[Stored items]
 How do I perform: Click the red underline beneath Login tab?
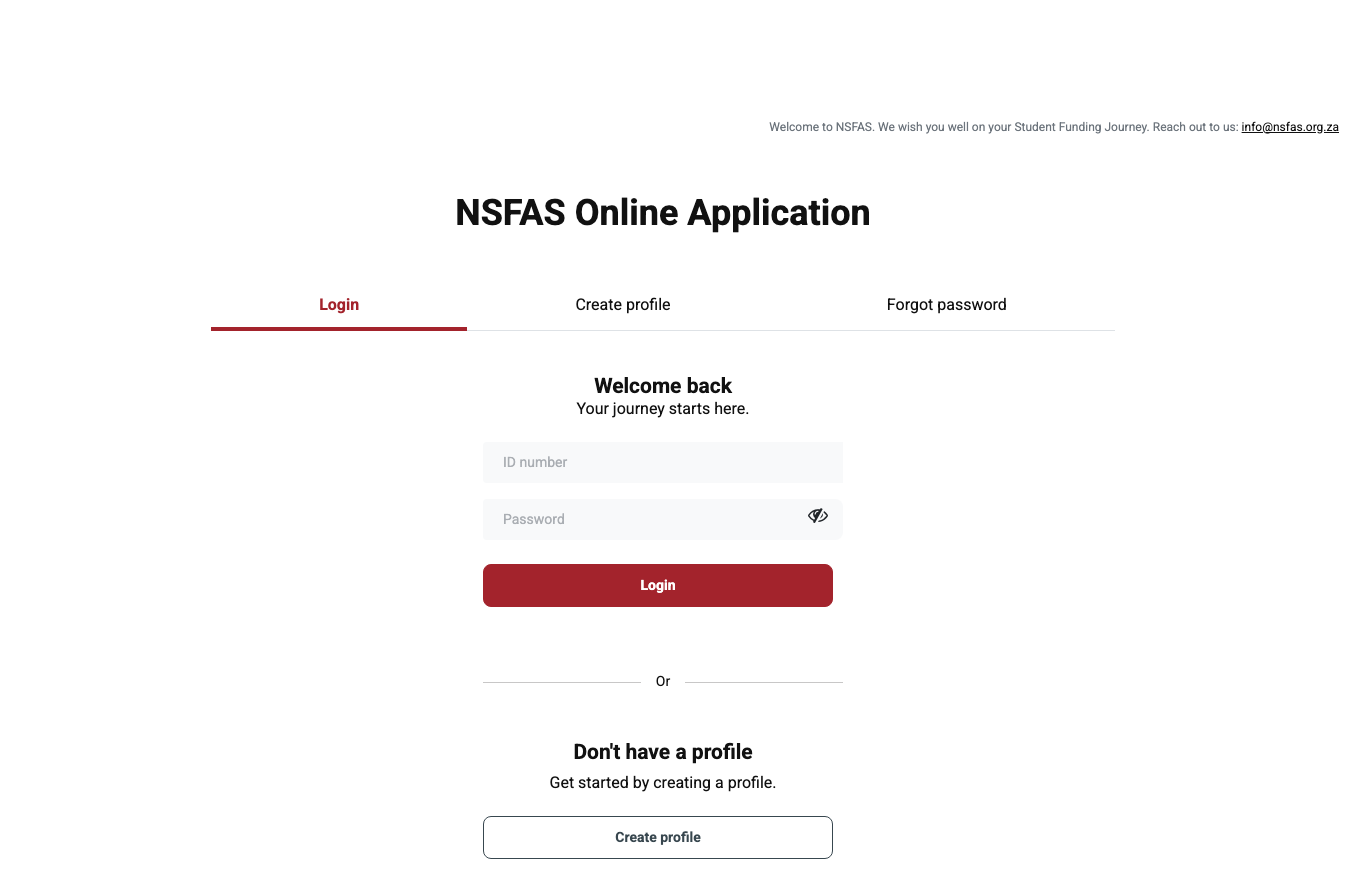339,328
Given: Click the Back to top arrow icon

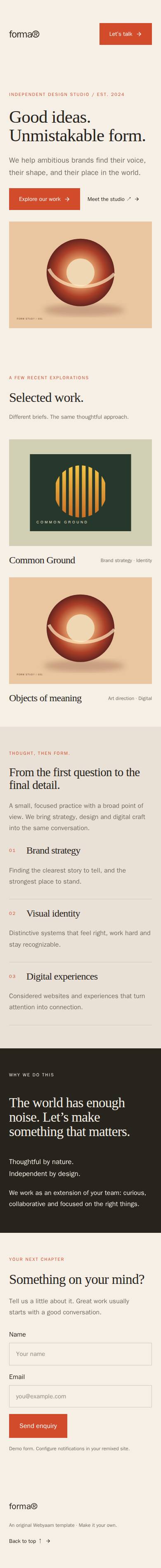Looking at the screenshot, I should (48, 1541).
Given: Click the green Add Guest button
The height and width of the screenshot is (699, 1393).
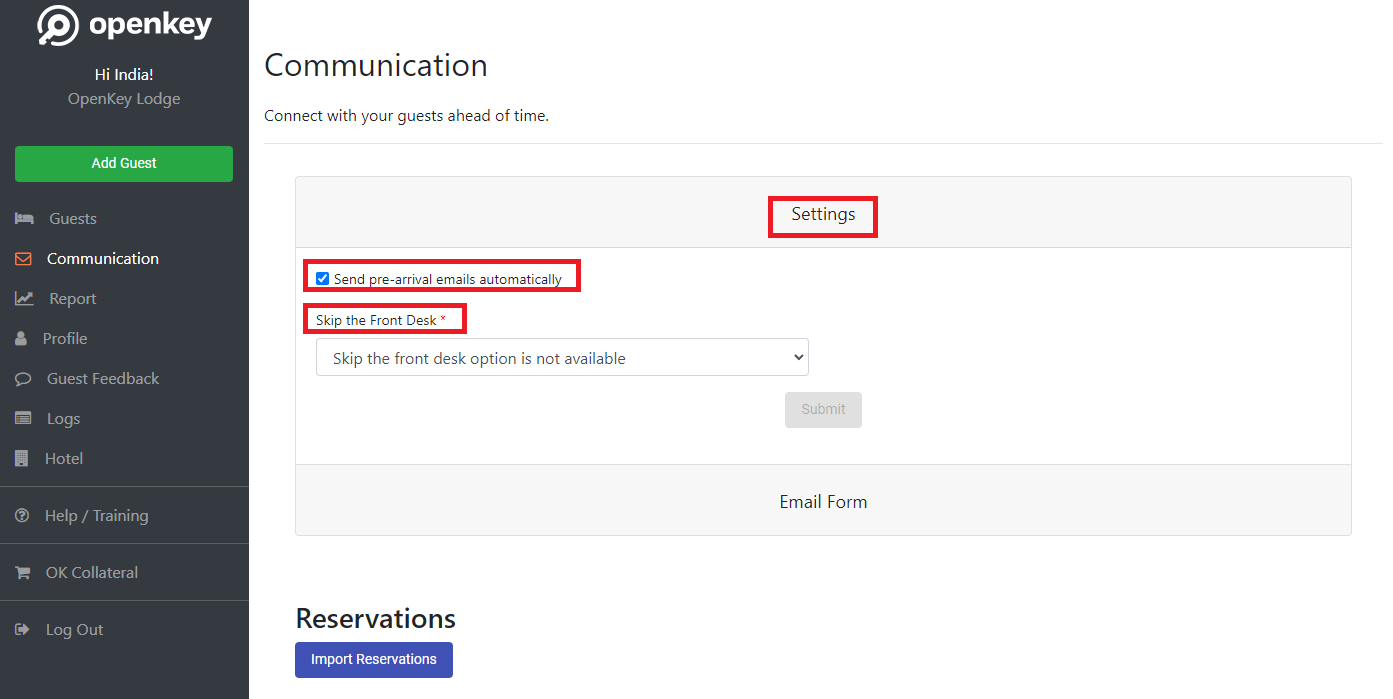Looking at the screenshot, I should click(123, 163).
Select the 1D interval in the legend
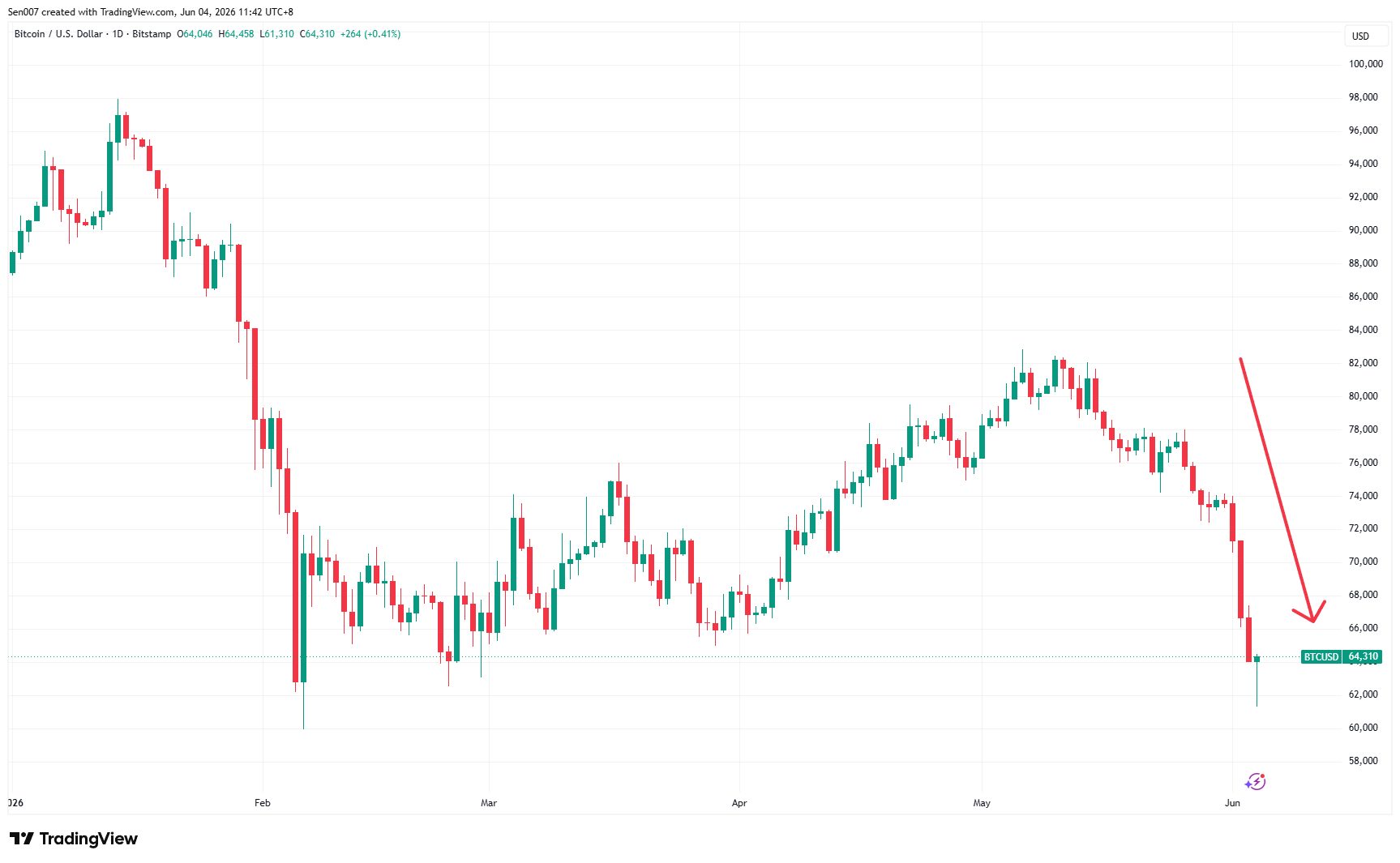Viewport: 1400px width, 863px height. [x=118, y=34]
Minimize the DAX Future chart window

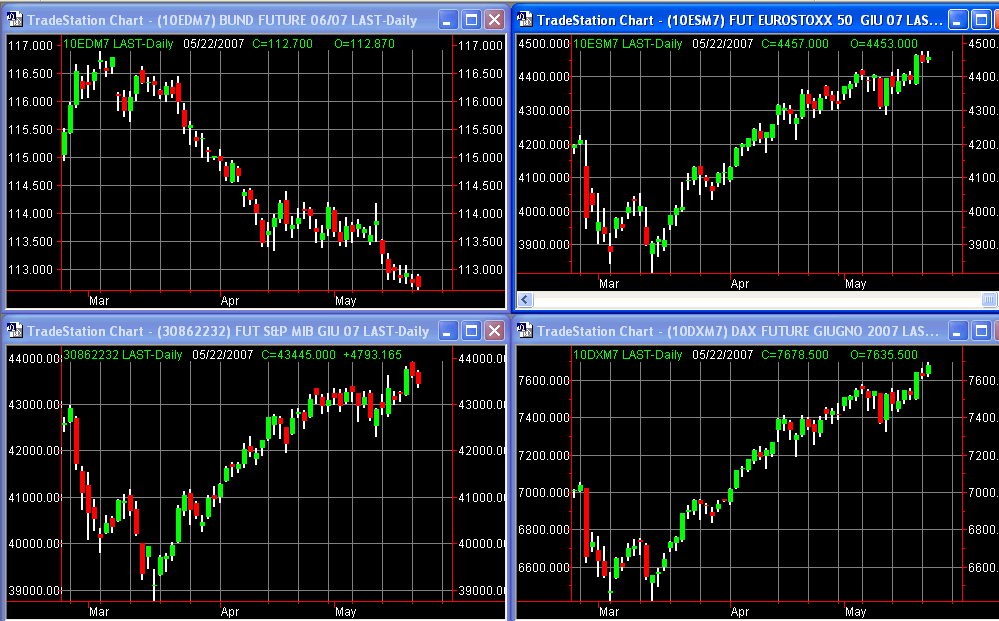958,331
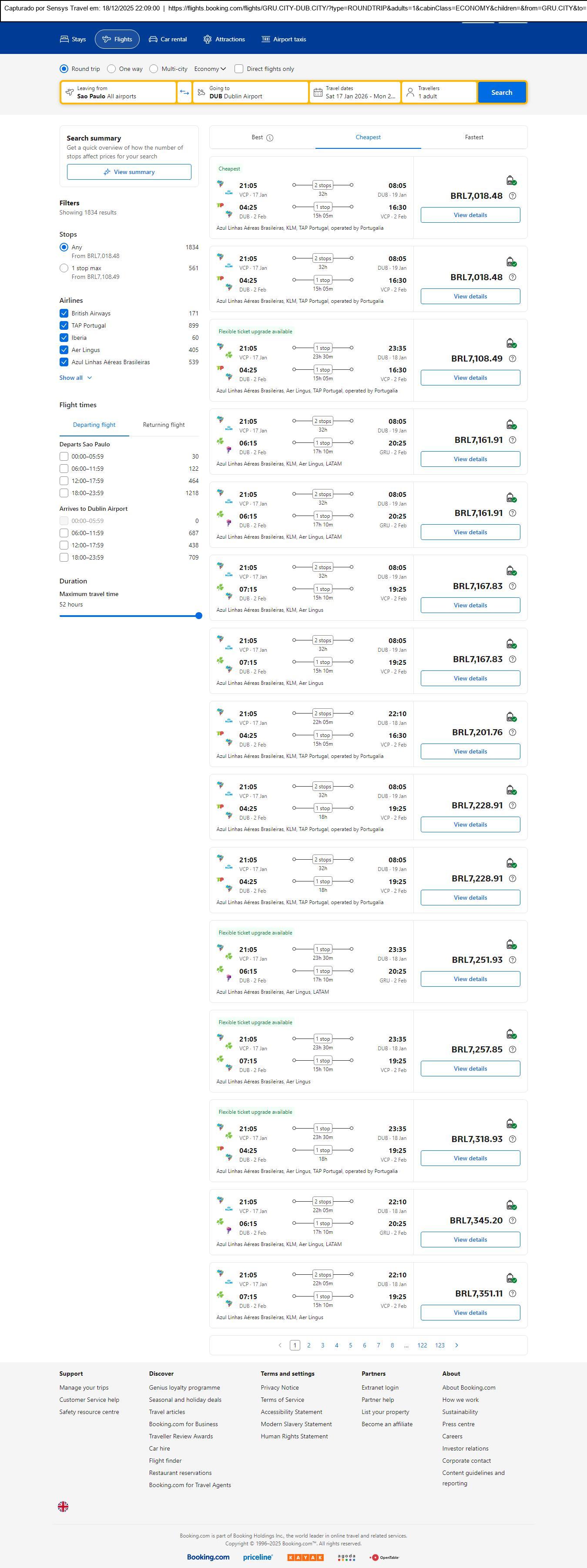Uncheck the Aer Lingus airline filter

[64, 350]
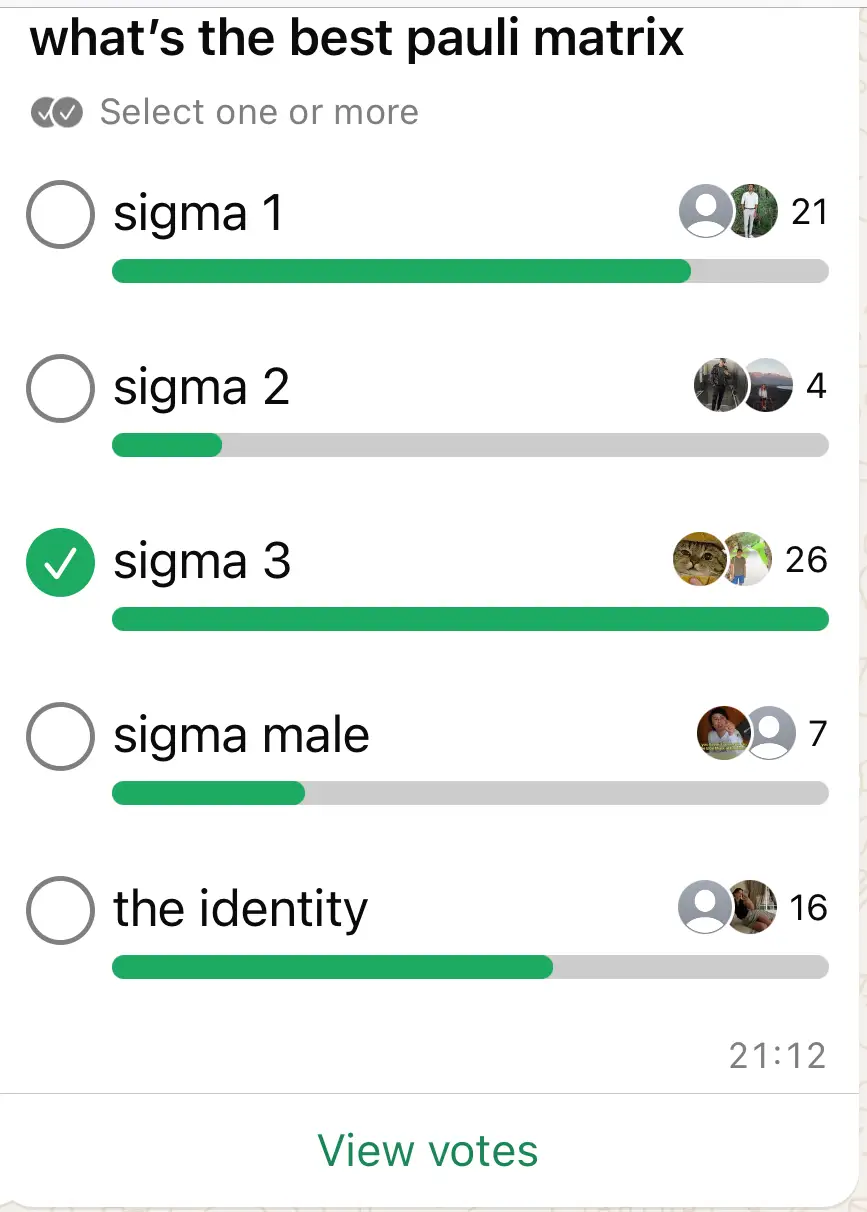Click sigma 1 voter avatars
Image resolution: width=867 pixels, height=1212 pixels.
click(x=728, y=211)

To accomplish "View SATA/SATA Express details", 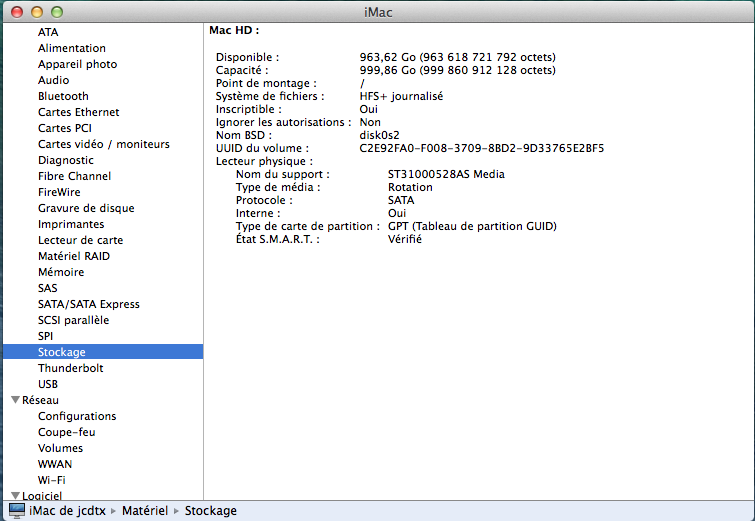I will [x=88, y=304].
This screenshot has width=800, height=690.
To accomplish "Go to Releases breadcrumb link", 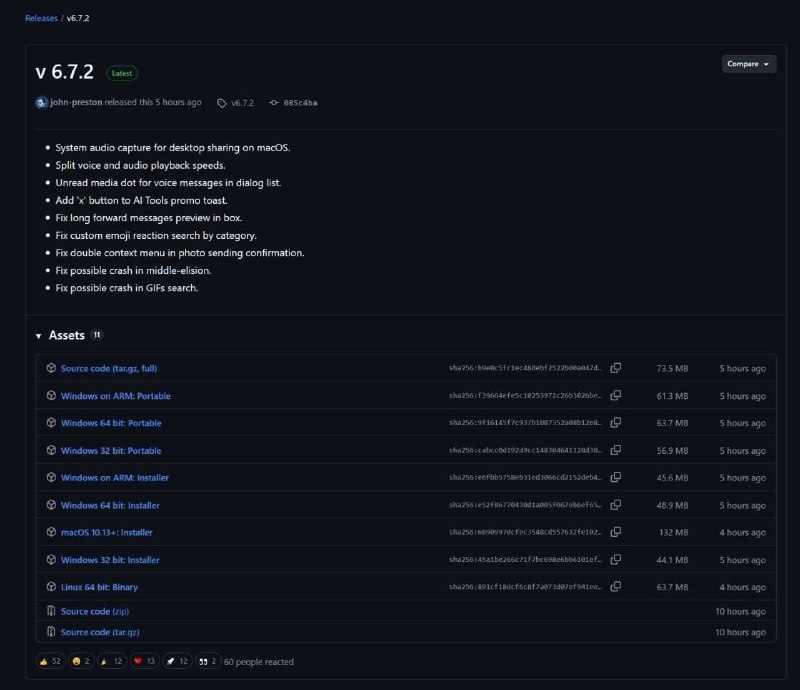I will coord(41,18).
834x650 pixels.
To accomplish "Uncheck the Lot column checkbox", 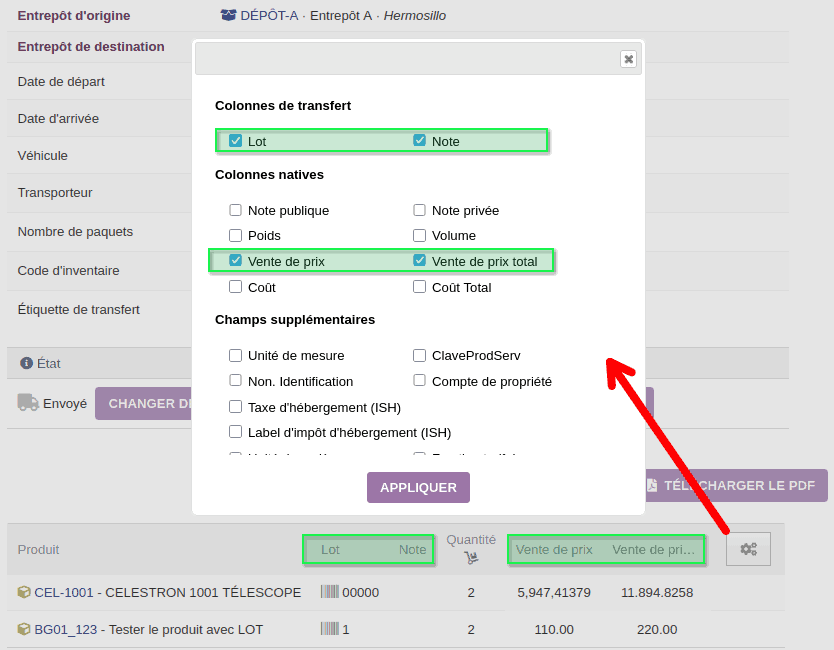I will pyautogui.click(x=236, y=141).
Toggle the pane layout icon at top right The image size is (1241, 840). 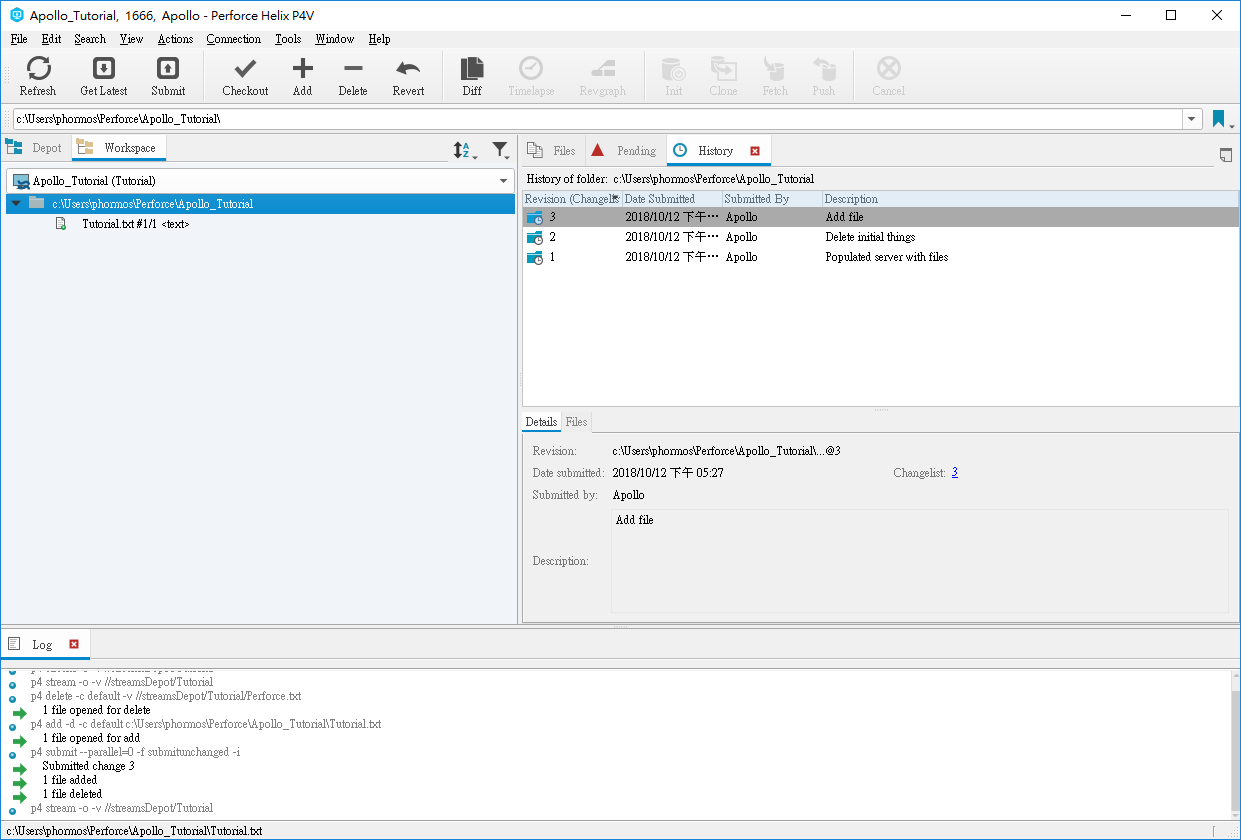(x=1226, y=155)
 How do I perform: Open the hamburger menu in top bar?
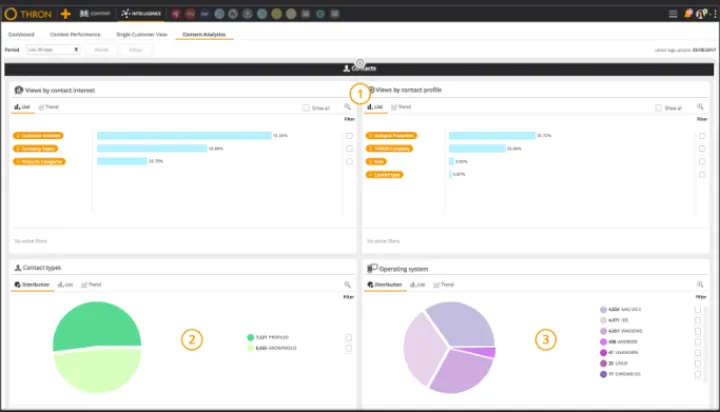pyautogui.click(x=673, y=14)
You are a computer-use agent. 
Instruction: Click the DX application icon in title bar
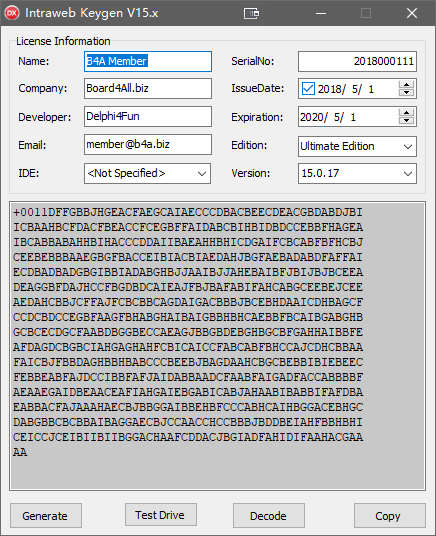click(x=12, y=13)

# PROBLEM DETAILS
Please copy exactly the lines from the one containing "You are a computer-use agent." through the end of the records above, leaving out every picture.

# ANSWER BOX
You are a computer-use agent. 
Instruction: Click the DX application icon in title bar
click(x=12, y=13)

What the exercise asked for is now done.